» Goal of the exercise
Identify every line below that contains the word "Open", and copy each of those lines. Case counts.

Lines for locating text and elements:
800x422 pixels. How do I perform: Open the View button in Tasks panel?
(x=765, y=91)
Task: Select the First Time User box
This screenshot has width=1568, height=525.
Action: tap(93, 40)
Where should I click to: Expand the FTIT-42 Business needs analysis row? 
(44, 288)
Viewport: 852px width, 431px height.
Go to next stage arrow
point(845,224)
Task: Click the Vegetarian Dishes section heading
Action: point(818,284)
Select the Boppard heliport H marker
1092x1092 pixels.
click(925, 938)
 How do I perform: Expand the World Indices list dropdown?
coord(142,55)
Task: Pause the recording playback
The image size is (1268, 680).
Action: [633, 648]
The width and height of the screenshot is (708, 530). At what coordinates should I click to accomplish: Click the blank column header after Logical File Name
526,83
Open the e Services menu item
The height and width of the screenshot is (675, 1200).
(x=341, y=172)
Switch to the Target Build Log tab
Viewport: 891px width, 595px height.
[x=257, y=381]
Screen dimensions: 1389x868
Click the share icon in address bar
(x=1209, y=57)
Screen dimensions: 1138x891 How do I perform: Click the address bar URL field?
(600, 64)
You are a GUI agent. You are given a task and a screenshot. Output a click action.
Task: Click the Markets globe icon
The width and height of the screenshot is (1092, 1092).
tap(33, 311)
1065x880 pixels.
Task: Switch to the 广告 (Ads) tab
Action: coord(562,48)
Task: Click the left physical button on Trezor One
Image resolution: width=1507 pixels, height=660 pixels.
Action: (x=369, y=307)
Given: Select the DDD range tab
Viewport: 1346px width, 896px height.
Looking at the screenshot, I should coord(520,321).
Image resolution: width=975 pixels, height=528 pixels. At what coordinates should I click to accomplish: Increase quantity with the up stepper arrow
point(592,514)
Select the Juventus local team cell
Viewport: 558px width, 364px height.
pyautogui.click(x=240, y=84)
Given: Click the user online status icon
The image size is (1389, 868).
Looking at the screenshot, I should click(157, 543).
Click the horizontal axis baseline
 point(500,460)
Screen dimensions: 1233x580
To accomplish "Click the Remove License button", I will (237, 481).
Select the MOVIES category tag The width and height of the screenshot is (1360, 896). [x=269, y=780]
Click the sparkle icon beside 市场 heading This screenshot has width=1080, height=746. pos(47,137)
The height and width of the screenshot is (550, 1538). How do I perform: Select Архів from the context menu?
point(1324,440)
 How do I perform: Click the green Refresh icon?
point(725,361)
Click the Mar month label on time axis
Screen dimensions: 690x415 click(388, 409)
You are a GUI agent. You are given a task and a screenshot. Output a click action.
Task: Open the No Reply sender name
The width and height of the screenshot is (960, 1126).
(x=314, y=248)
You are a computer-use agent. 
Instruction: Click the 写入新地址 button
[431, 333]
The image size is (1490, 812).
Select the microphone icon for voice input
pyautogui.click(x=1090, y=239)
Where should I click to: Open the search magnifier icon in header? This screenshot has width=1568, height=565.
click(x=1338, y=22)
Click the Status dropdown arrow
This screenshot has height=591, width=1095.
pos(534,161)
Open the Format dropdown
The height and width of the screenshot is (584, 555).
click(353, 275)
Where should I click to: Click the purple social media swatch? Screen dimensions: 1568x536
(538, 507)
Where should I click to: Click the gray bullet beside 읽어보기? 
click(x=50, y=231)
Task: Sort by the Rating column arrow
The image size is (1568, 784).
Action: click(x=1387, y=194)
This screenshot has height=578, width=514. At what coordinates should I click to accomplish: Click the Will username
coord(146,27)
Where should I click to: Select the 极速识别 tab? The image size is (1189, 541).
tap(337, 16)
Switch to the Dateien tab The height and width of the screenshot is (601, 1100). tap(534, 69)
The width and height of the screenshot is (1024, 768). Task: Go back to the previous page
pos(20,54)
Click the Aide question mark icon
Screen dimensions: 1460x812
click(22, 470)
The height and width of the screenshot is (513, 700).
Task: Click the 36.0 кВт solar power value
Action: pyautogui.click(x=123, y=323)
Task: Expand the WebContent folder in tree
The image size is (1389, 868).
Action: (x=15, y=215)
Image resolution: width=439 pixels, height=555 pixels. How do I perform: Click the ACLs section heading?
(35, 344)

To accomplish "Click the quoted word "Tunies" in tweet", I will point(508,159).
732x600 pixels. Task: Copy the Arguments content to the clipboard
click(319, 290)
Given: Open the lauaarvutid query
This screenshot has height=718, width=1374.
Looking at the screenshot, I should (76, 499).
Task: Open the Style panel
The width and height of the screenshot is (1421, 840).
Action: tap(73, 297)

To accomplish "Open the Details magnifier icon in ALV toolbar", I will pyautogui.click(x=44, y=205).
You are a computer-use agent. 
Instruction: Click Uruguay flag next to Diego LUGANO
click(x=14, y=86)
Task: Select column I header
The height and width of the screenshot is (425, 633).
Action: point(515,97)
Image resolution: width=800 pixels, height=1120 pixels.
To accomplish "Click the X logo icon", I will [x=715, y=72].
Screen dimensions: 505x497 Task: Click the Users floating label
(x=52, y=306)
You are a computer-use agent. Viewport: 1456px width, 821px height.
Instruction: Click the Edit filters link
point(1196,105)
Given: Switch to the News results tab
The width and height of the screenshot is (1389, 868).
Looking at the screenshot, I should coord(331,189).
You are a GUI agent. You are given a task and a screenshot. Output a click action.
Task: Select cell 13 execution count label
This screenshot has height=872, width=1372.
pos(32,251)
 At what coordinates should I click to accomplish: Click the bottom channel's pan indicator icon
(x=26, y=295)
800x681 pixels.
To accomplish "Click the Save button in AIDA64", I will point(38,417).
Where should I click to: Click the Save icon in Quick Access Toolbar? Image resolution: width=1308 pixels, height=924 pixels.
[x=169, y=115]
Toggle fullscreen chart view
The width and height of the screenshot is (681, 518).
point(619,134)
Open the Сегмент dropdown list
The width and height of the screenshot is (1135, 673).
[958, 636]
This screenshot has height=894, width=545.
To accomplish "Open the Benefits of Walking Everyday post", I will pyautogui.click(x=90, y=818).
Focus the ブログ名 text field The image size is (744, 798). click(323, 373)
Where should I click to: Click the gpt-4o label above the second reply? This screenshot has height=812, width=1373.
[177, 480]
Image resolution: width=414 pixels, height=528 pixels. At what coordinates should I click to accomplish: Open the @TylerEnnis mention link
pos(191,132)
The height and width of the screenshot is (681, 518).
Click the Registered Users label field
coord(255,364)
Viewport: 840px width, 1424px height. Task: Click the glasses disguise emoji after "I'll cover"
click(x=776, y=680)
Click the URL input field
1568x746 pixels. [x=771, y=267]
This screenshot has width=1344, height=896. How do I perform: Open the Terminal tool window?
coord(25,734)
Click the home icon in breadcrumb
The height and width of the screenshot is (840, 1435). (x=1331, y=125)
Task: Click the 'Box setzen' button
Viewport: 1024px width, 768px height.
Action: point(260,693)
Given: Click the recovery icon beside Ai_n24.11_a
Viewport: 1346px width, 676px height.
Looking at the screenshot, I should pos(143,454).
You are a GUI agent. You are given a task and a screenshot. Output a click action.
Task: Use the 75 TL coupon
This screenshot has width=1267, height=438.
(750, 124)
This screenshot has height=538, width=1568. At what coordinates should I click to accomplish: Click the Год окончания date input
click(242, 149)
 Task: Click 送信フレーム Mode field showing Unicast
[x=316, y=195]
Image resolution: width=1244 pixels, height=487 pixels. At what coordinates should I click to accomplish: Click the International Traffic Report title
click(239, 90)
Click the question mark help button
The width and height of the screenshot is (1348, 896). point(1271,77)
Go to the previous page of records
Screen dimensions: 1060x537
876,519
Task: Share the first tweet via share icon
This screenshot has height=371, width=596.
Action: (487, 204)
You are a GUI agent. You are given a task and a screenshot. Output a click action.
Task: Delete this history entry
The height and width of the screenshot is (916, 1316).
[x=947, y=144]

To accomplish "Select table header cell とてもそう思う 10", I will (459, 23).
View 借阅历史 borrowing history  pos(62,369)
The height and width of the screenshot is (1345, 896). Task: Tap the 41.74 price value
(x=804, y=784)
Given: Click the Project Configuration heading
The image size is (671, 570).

» Reply
800x422 pixels. How do I perform: Open the View button in Tasks panel?
Open the e Services menu item
Task: Open the No Reply sender name
Where should I click to: Open the search magnifier icon in header? This screenshot has width=1568, height=565.
Open the Format dropdown
Given: Open the lauaarvutid query
Task: Open the Style panel
To accomplish "Open the Details magnifier icon in ALV toolbar", I will pyautogui.click(x=44, y=205).
Open the Сегмент dropdown list
To accomplish "Open the Benefits of Walking Everyday post", I will pyautogui.click(x=90, y=818).
Image resolution: width=414 pixels, height=528 pixels. At what coordinates should I click to accomplish: Open the @TylerEnnis mention link
This screenshot has width=1344, height=896. How do I perform: Open the Terminal tool window?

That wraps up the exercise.